"The one-third remaining did about 80 percent of the sales," Winkler told Automotive News.
In June, 58 of Smart's 85 U.S. outlets told Mercedes-Benz USA, which distributes the brand in the U.S., that they would stop selling the Smart ForTwo after the switch to an EV-only lineup this year. Mercedes announced the change in February.
The remaining dealerships are in markets such as San Francisco and Portland, Ore., which are more conducive to sales of a tiny electric car, Winkler said. But as electric cars catch on with consumers, Smart is leaving the door open for the other dealerships to return, Winkler said.

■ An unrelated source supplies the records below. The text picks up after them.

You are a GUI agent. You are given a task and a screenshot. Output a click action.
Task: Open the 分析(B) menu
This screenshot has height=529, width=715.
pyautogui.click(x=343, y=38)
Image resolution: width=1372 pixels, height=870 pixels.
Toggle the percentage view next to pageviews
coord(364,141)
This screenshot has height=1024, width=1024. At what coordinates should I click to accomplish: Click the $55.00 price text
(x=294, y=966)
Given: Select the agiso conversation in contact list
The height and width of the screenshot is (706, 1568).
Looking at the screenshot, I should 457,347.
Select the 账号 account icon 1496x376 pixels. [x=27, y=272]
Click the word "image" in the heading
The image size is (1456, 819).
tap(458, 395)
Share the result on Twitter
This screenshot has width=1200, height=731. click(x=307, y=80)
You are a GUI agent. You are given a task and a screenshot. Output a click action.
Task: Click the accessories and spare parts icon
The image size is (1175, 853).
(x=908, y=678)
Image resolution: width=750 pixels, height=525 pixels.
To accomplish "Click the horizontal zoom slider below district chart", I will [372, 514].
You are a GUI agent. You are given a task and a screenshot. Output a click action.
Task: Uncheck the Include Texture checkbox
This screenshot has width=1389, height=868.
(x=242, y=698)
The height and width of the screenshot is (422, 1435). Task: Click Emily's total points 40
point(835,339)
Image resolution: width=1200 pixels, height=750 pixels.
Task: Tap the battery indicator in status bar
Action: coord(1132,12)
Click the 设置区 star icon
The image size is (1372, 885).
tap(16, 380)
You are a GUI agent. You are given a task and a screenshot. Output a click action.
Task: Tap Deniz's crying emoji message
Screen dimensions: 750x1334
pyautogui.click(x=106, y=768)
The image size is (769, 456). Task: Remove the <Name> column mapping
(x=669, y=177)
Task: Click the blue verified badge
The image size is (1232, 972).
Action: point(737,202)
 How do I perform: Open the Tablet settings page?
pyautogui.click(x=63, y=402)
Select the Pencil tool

The North American decision was a precursor to Smart's announcement last week at the Frankfurt auto show that it will move to an EV-only strategy globally. Cars with internal combustion engines will be phased out in Europe no later than 2020, Winkler said. There will be a few other global markets such as China and Japan that will hang on to combustion vehicles longer, she said. Winkler didn't provide a timetable for sales to end elsewhere.
Even as Smart loses sales of those combustion-engine vehicles, Winkler is counting on electric vehicles to compensate.
"I'm honestly not sure we will lose a lot," she said.
The brand will continue to focus on sales to urban car-sharing fleets as one avenue of growth. A concept unveiled in Frankfurt, the Smart Vision EQ ForTwo, is an autonomous, electric vehicle that — in a first for parent Daimler AG — dispenses with a steering wheel and pedals. Intended to be used for car sharing, it can be summoned using a mobile device.